On Monday, the Stop Youth Drowning: Safe Swim Berkshire Initiative will make its debut during spring break for Pittsfield’s students.
“So, our mission is to build confidence, essential water safety skills and knowledge – really, it’s confidence – in our youth, and we are targeting middle school students in the Berkshires," Linda Duyle told WAMC. "Not many of our young people in the Berkshires have had exposure to water, let alone to swimming, and so we really want to drive for water safety for all middle school students, we're starting, that's our focus right now.”
Duyle of Dulye & Co. works in leadership development and is one of the main sponsors of the program.
“We're starting with a pilot," she continued. "The goal would be to make this a curriculum where there is embedded in our curriculum in the schools a water safety program, and students emerge with these lifesaving skills to prevent drowning happening in our community.”
The effort to equip young Berkshire residents with swimming skills emerges from tragedy.
“There was a tragic drowning last summer of a young woman in our Berkshire community," sighed Dulye. "She was actually on a school outing. It was an incident that was just affecting our community at large- And imagine the youth that were part of that school outing, her teachers. She actually is part of a parish community. I'm a member of the African Catholic community at St. Marks, and she was part of our community there. I was affected to where I felt I need to do something, and I just can't be part of a community that sits in silence that we had the drowning of a young person. We have magnificent waters in the Berkshires. Our lakes are free. Everywhere, we have beautiful waterfronts and we have rivers, and having youth at risk for drowning is just not something that I personally felt comfortable with.”
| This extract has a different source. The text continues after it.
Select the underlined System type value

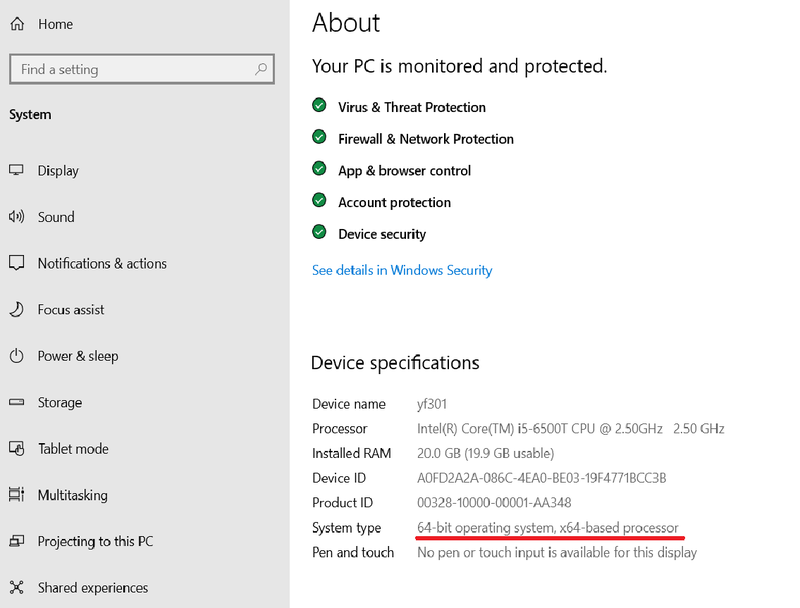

The initiative is a collaboration between Dulye, the Berkshire Family YMCA, and the Gladys Allen Brigham Community Center with support from the Pittsfield Public Schools.
“Water safety and swimming isn't a privilege, it's a priority. It's a life skill. It's something that everyone should have in order to be safe," said Abigail Allard, Development and Communications Manager at the Gladys Allen Brigham Community Center, home of Girls Inc. of the Berkshires. “There really is this gap that happens after the age of like 12, where when you're 13, 14, 15 years old, and if you don't know how to swim, it's almost a detriment to their growth and development, because one, you hit those teenage years, and you're embarrassed more easily, people are more judgmental in your friends group, so you're not going to tell your friends you don't know how to swim, but you'll want to go to all the events that people are inviting you to. So, you're making risky choices in order to kind of socially meet the needs that you have.”
For its inaugural run, 21 young people will attend anti-drowning classes for five days over the course of the week.
“Our goal is to offer this program continuously for years to come, and to offer it at no cost to these families," Allard continued. "So that way, we are working with some of our teens that are from these under resourced or marginalized communities where maybe paying for a swim lesson or paying for aquatic access is outside of the realm of what they can do and their families can do.”